**TASK BRIEF:** Lines from the beginning of the data below through the one containing "Image resolution: width=546" are to be printed exactly as they appear.

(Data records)
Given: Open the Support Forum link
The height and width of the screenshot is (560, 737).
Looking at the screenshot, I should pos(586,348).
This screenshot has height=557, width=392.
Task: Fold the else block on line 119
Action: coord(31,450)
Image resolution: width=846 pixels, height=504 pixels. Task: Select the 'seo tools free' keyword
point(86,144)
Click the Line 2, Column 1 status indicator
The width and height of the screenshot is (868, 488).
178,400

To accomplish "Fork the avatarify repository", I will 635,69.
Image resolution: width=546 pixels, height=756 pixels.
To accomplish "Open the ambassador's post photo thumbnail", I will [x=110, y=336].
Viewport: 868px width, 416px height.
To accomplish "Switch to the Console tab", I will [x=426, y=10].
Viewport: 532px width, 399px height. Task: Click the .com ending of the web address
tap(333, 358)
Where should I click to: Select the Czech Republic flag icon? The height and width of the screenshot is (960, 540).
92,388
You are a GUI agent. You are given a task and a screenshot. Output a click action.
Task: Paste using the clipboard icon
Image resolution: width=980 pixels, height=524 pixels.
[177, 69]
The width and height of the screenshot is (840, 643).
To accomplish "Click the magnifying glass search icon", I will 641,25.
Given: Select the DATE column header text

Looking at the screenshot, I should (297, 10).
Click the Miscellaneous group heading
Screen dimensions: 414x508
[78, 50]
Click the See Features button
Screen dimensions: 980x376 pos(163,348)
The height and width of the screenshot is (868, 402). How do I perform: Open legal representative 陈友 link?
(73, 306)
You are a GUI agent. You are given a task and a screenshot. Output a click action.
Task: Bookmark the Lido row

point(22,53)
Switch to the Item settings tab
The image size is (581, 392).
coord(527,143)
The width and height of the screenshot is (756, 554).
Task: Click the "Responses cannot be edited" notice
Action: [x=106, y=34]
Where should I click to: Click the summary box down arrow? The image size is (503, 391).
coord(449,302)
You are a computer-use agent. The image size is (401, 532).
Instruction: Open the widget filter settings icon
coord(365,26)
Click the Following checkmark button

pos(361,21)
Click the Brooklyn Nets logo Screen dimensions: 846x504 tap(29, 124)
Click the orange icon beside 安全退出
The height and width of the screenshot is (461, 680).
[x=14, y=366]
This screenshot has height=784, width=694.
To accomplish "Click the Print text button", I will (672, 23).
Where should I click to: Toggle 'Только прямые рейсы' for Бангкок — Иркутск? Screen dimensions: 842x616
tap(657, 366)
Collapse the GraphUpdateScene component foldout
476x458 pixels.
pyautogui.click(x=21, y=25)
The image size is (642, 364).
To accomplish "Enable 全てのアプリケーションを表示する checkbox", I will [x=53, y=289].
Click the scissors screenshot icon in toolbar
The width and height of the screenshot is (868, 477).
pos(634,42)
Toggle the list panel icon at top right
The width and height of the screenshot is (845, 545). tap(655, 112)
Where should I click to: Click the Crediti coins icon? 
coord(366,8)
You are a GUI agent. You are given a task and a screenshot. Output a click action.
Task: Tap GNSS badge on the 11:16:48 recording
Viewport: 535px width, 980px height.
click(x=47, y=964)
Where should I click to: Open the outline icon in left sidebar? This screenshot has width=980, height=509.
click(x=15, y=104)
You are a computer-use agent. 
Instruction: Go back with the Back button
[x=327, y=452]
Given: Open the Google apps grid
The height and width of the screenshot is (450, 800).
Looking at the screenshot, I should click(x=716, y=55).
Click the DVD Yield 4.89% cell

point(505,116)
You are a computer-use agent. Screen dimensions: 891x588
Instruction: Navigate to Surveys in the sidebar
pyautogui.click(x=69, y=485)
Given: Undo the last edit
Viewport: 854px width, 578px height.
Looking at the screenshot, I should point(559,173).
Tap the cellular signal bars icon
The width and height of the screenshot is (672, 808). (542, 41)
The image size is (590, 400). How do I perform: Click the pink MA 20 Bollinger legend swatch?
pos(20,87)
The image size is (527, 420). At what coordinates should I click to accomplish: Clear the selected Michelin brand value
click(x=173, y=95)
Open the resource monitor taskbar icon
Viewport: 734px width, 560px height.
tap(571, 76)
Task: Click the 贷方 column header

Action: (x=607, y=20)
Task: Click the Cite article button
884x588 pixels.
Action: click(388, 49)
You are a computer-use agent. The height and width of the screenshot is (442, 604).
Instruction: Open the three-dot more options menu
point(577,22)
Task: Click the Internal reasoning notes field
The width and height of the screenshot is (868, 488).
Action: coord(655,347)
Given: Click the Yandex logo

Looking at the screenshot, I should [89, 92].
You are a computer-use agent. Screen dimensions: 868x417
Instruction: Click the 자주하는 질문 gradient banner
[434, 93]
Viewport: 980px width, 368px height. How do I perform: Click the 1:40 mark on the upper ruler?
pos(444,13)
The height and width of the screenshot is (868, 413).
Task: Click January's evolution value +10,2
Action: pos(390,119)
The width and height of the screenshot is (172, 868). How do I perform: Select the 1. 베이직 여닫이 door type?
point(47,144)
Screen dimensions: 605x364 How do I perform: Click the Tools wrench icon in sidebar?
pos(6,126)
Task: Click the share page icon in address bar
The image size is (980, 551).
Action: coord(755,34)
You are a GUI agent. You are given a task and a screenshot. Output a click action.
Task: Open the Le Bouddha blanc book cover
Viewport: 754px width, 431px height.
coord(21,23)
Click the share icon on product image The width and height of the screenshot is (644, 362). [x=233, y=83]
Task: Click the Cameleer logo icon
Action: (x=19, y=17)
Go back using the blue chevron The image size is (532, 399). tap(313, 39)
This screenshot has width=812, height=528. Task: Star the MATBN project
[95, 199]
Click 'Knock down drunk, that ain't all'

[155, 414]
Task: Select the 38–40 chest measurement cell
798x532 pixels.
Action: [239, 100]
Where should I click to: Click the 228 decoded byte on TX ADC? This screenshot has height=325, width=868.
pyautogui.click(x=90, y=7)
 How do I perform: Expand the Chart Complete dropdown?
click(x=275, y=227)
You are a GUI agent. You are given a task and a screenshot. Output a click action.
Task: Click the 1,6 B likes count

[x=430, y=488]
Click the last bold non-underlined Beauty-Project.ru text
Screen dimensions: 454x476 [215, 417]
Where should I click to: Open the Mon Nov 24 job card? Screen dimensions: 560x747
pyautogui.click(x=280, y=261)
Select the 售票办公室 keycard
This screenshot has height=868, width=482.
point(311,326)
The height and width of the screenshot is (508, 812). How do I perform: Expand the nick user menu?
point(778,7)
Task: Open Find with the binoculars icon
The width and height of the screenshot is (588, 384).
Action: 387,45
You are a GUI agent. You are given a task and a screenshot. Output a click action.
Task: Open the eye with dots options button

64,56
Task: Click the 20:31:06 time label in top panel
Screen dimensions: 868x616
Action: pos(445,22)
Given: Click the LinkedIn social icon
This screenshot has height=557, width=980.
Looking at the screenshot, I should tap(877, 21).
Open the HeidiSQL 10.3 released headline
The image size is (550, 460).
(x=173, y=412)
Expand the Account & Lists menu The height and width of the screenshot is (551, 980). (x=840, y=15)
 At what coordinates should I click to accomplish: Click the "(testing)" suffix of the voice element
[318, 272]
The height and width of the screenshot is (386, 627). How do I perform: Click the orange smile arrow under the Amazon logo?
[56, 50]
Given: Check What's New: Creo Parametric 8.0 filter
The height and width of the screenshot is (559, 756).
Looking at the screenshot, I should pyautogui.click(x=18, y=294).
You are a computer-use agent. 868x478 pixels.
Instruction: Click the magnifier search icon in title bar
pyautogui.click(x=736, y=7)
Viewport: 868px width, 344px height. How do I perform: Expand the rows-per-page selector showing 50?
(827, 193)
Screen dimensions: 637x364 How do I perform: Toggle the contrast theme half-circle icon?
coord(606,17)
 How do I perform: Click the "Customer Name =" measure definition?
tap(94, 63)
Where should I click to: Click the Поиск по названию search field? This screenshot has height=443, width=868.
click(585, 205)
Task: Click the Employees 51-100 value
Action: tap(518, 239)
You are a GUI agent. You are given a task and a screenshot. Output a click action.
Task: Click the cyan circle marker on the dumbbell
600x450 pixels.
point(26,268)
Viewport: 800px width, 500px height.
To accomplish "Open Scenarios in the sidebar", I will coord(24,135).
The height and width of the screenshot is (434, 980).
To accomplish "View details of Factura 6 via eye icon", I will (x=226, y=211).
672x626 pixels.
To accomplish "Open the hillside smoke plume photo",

**ANSWER TO THIS EXERCISE:**
Given: Open the Support Forum link
The height and width of the screenshot is (560, 737).
Looking at the screenshot, I should pos(586,348).
This screenshot has height=557, width=392.
Task: Fold the else block on line 119
Action: coord(31,450)
Image resolution: width=846 pixels, height=504 pixels. Task: Select the 'seo tools free' keyword
point(86,144)
Click the Line 2, Column 1 status indicator
The width and height of the screenshot is (868, 488).
178,400

To accomplish "Fork the avatarify repository", I will 635,69.
Image resolution: width=546 pixels, height=756 pixels.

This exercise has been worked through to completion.